No Sex With Your Partner? Does It Matter?

Sex sells, big time, right? We're bombarded with it constantly in movies, TV, media - no woman's mag is complete without a How To sex tip.

Sex sells, big time, right? We're bombarded with it constantly in movies, TV, media - no woman's mag is complete without a How To sex tip. We must aspire to do it perfectly, to have multiple orgasms daily, and most important of all, there's the implication that if we want to be successful, beautiful people, we've got to have lots and lots of sex. It's a ridiculous message on at least two counts.

Firstly, we all lie about sex - or so most sex surveys insist. So who's to know for sure if any of us have good sex, bad sex, or no sex? We lie selectively of course. A woman, for instance, might say she's hardly ever had sex with anyone at all, even remotely, when asked by her new boyfriend, because she doesn't want to seem like a slapper. A guy might boast about a whole bunch of mythical conquests to impress his mates when he's really hardly ever had sex with anyone at all, even remotely.

And secondly, who's to say how much sex is good for us? In my novel, Thursdays in the Park, my heroine finally tells her friend that she hasn't had sex for eight years, with her husband or anyone else. And her friend is gobsmacked. But it's probably not uncommon for couples to have little or no sex as they get older - or even not very old. And to be perfectly happy about it.

I tend to assume, perhaps naively, that people I know have entirely 'normal' sex lives. (Although I do recall one bloke who told me he needed to have sex at least ten times a day. Really? With whom?) But I don't know one way or the other. I never ask my friends how many times they bonk and never talk about my sex life to them. This might be because I'm British - unless you're a hot celebrity, sexual revelation isn't a national pastime in the UK - or because I'm a woman, older, married, or all of the above.

And marriage is definitely a bit of a dark hole when it comes to sex. Even if we talk about sex before marriage, many of us clam up once we're hitched. Makes sense really, it'd be mean and sort of dumb to expose your partner's lurid - or tiresomely not-so-lurid? - sexual foibles to a friend who then has to chat to him across the dinner table or share a Tuscan villa holiday.
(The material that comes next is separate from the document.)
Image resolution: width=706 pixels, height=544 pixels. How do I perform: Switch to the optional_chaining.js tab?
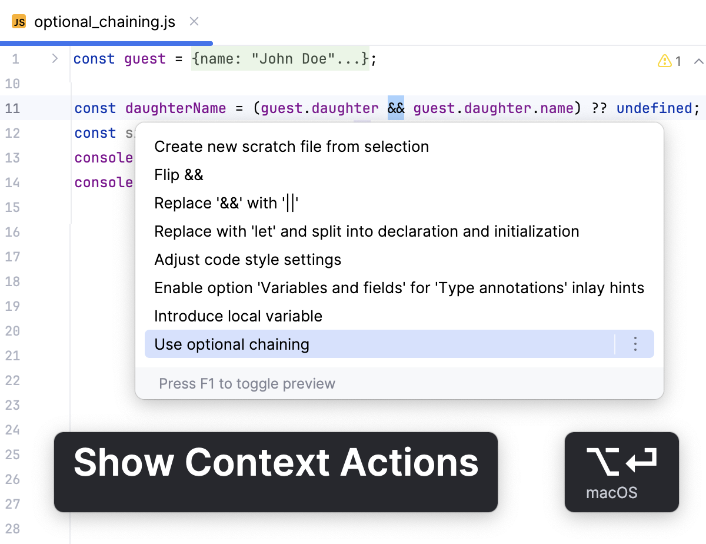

The problem, obviously, comes when one wants it, the other - for any number of complex reasons - does not. So what do you do if your partner says No and you're dying for it? It must be very distressing. Do you vamp up in a bustier, black stockings and scarlet lippy, (assuming you're a woman that is) ply him with booze and leap on him, risking a humiliating rejection? Do you leg it and find someone else to have sex with? Do you send him to a shrink? Do you, like the heroine in my novel, do nothing at all, because she simply doesn't know what to do?

I'm afraid I don't have the answer. And my sex life is perfect of course. I have sex at least twenty times a day, every day - with my husband or anyone passing - even though I'm over sixty. And I'm not taking part in a sex survey, so I must be telling the truth!